Waarom hebben we nog geen onderwijs Finse stijl in Nederland?
Theo Boon
Illustratie: Yamamoto Takato
Mijn beste vriend André attendeerde mij op een aantal documentaires, waaronder Michael Moore’s ‘Where to Invade Next’, uit 2015 inmiddels al weer. Moore bezoekt, op zijn zo eigen grappige en scherpe wijze, Europese landen en ‘claimt’ uit ieder land minstens één idee dat hij graag mee terug wil nemen naar Amerika. Eén Idee per land dat vele malen waardevoller is dan de olie die zijn land al decennialang steelt uit andere landen. Ik bekeek de docu en werd overvallen door emotie toen hij in Finland belandde. Me terdege realiserend dat Finland toch echt een ander land is, met een eigen geschiedenis en vast en zeker ook eigen problemen, was dit wel precies waar ik al die jaren naar zocht en tegen vocht. Zo moest onderwijs zijn, hartverwarmend en humaan.
Huiswerk? Wat nou, huiswerk?

[Opgeslagen gegevensitems]
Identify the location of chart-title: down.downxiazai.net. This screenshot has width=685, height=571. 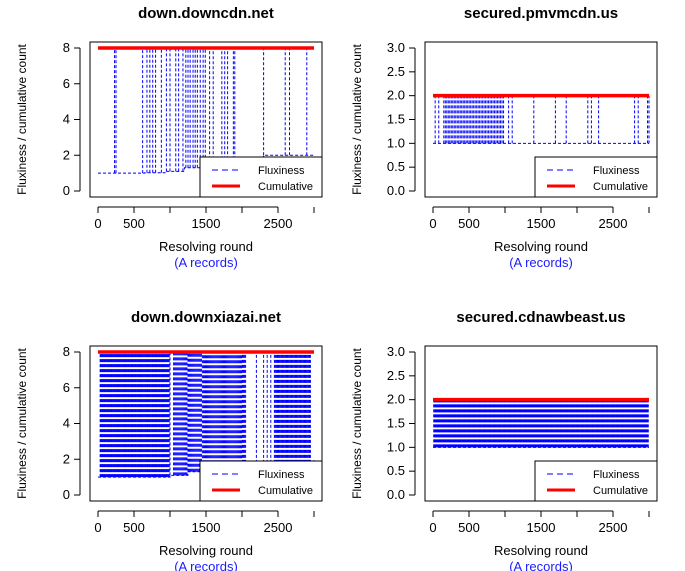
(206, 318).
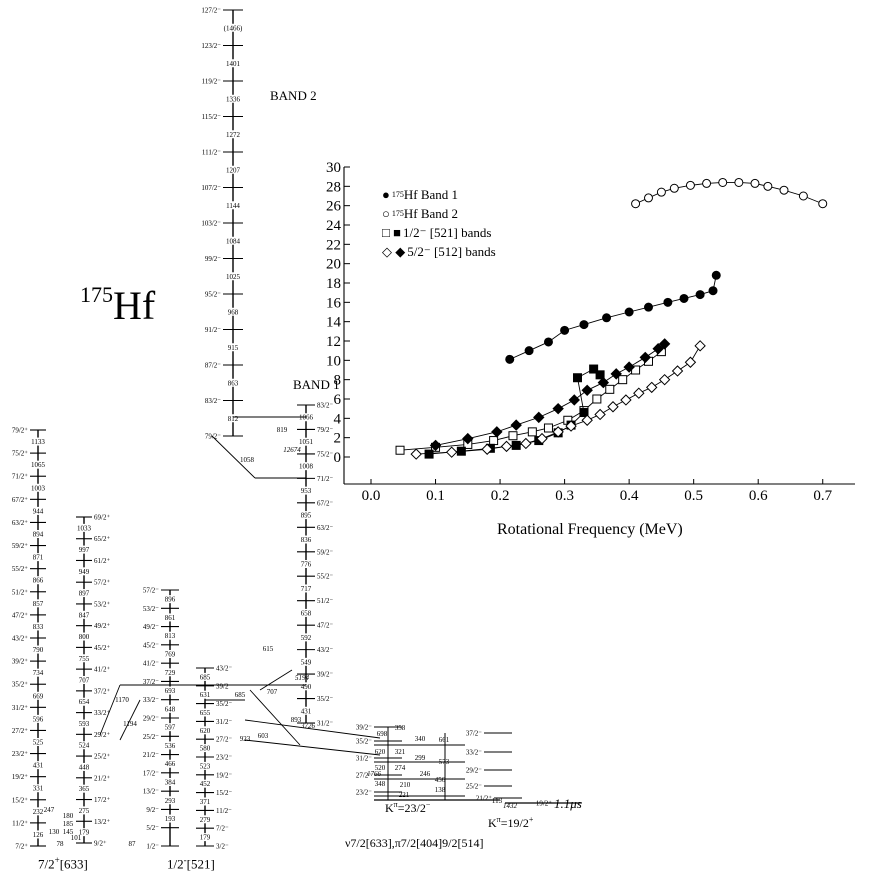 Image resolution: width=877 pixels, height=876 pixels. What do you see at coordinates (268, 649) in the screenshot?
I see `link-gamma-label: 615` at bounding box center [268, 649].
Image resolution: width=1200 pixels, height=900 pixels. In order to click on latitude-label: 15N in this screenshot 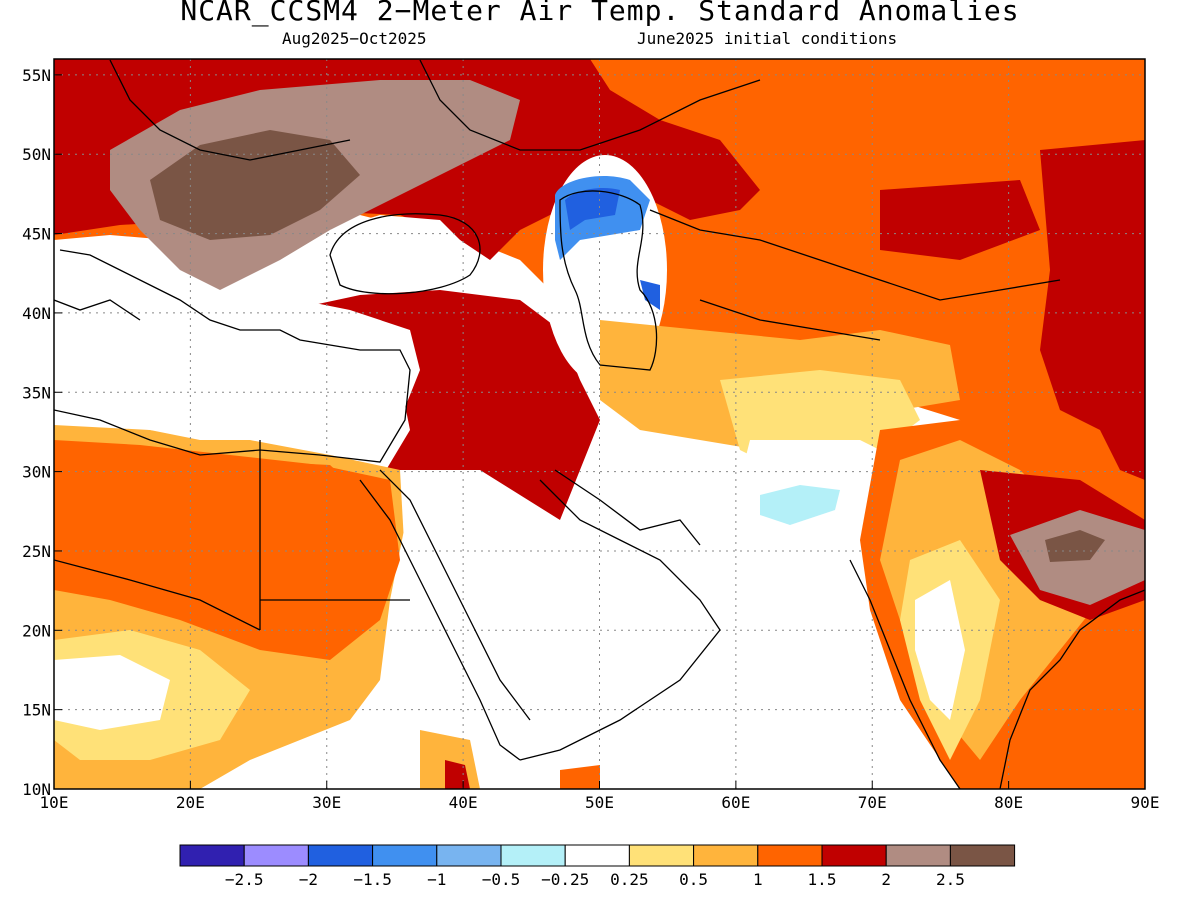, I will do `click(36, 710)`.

** TE MAKEN OPDRACHTEN **
**1.** Werk het stuk van de items bij dat loopt vanaf het begin tot en met de regel met "center [268, 649].": vervang "Identify" door "Find" en laat al het andere ongewijzigd. Laat de afbeeldingen weg uit je antwoord.
**2.** Schrijf verder aan de tekst over onderwijs in Finse stijl, aansluitend op de laatste zin.

** ANTWOORDEN OPDRACHTEN **
**1.**
Find the location of chart-title: down.downxiazai.net. This screenshot has width=685, height=571. 
(206, 318).
 Image resolution: width=877 pixels, height=876 pixels. What do you see at coordinates (268, 649) in the screenshot?
I see `link-gamma-label: 615` at bounding box center [268, 649].

**2.**
In Finland bezoekt Moore twee scholen, een middelbare en een lagere school, maar hij begint bij het ministerie van onderwijs. Hij hoeft de minister niet te martelen, vrijwillig geeft ze alle geheimen prijs waarom Finland al jaren in de top-3 staat van alle educatieve ranglijsten ter wereld. Allereerst: “They do not have homework!” Er wordt teruggespoeld, want wat die vrouw zegt kan toch niet waar zijn? Toch is het zo, kinderen in Finland krijgen niet of nauwelijks huiswerk.
“Maar, maar, maar, hoe dan? en wat doen die kinderen dan na school?” Moores verbazing lijkt oprecht. “Spelen, elkaar ontmoeten, lol hebben, genieten van het kind zijn, van je familie en geliefden”, is het verbijsterende, bijna naïef klinkende antwoord van de minister. Een hoofd van een middelbare school noemt huiswerk een achterhaald begrip, kinderen hebben wel andere, belangrijker dingen te doen na school en hij somt het lijstje van de minister nog maar eens op en vult dit aan met sporten, lezen en muziek maken.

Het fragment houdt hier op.